As interpolation-data (points and values) I have a 2-D 1x1 degree lat-,lon- grid, with a scalar-variable on each gridpoint. Large areas of the grid consists of NaNs (~40%). As coordinates (xi), I have an array of "unstructured" coordinates, all of which are inside of the grids bounds, and very few coordinates (<0.1%) are located near NaNs.
Usually, when linearly interpolating, I use scipy.interpolate.RegularGridInterpolator(points , values, method='linear')
when I interpolate gridded data to unstructured coordinates. Followed by a subsequent nearest neighbor interpolation for the remaining 0.1% where linear interpolation fails near NaNs.
fc = RegularGridInterpolator(points, values, method='cubic', bounds_error=True)
interped_cubic = fc(xi)
which raises "ValueError: Array must not contain infs or nans."
I have also tried interp2d
:
fc = interp2d(lon0, lat0, data, kind='cubic', bounds_error=True)
interped_cub = fc(lon, lat)
which returns interpolated values on a grid of shape (lon.size, lat.size), instead of interpolating onto the coordinates (lon, lat). (see Reproducible example for definition of lon/lat and lon0/lat0)
I have also tried removing the NaNs before interpolating:
from scipy.interpolate import interpn
import numpy.ma as ma
mask = np.isnan(data_nan)
lonG,latG = np.meshgrid(lon0,lat0)
lonM = ma.MaskedArray(lonG, mask).compressed()
latM = ma.MaskedArray(latG, mask).compressed()
interped_cub = interpn( (latM, lonM), data_nan[~mask], (lat, lon), method='cubic' )
which reduces the grid to a 1-D array with no NaNs. The interpolation returns ValueError: There are 2 point arrays, but values has 1 dimensions
.
I expected f=RegularGridInterpolator(points, values, method='cubic');f(xi)
to return interpolated values on coordinates in non-NaN-areas, and NaN-values on coordinates near or on NaN-areas - The same as what the function returns when using method='linear'
, only with a different interpolation-method.
Since I am obviously not using the function correctly, can someone explain where my mistake is, and hopefully suggest what I can try, to complete the cubic interpolation onto the coordinates?

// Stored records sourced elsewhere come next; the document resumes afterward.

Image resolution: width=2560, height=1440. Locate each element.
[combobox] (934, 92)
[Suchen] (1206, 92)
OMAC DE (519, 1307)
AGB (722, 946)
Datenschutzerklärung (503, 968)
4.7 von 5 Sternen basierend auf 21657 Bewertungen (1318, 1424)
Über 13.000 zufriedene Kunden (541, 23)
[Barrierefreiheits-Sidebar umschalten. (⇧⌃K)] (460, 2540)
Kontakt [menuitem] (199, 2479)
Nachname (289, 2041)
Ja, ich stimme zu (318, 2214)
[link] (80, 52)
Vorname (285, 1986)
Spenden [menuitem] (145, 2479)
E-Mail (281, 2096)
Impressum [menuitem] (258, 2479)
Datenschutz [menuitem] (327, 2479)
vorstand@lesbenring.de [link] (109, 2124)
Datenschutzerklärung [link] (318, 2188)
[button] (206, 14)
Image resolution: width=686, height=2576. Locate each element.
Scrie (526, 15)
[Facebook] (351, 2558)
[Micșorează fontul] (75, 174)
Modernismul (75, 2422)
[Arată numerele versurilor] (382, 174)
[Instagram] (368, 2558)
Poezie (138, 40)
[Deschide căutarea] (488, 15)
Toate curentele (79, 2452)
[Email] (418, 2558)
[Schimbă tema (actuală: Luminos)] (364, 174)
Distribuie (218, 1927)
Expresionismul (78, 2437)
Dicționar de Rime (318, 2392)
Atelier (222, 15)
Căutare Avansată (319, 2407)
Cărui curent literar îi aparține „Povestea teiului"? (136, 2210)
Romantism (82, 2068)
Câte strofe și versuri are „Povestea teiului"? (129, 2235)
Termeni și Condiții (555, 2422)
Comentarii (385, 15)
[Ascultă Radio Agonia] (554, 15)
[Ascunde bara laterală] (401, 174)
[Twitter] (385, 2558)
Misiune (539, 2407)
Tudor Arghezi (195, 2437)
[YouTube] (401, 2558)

import numpy as np, matplotlib.pyplot as plt
from scipy.interpolate import RegularGridInterpolator, interp2d
### THE FOLLOWING CODEBLOCK RUNS WITHOUT ERROR:
lat0, lon0 = np.linspace(-60, -40, 20), np.linspace(-50, 0.0, 50)
lonG, latG = np.meshgrid(lon0, lat0)
data = np.sin(latG*lonG) # Data has no NaN- areas
lat = np.random.uniform(low=-60, high=-40, size=2000)
lon = np.random.uniform(low=-50, high=0.0, size=2000)
plt.title('2D data, 1x1 grid');plt.pcolormesh(lon0, lat0, data);plt.show()
fl = RegularGridInterpolator((lat0, lon0), data, method='linear', bounds_error=True)
interped_lin = fl((lat, lon))
plt.title('linear interpolation');plt.scatter(lon, lat,c=interped_lin);plt.show()
fc = RegularGridInterpolator((lat0, lon0), data, method='cubic', bounds_error=True)
interped_cub = fc((lat, lon))
plt.title('cubic interpolation');plt.scatter(lon, lat,c=interped_cub);plt.show()
### THE FOLLOWING CODE RAISES ERROR
# Substitute some of the data with NaNs:
data_nan = data.copy()
data_nan[1:8, 5:12] = np.nan
data_nan[2:6, 12:20] = np.nan
plt.title('2D data w/ NaNs, 1x1 grid');plt.pcolormesh(lon0, lat0, data_nan);plt.show()
fl = RegularGridInterpolator((lat0, lon0), data_nan, method='linear', bounds_error=True)
interped_lin = fl((lat, lon))
plt.title('linear interpolation');plt.scatter(lon, lat,c=interped_lin);plt.show()
fc = RegularGridInterpolator((lat0, lon0), data_nan, method='cubic', bounds_error=True)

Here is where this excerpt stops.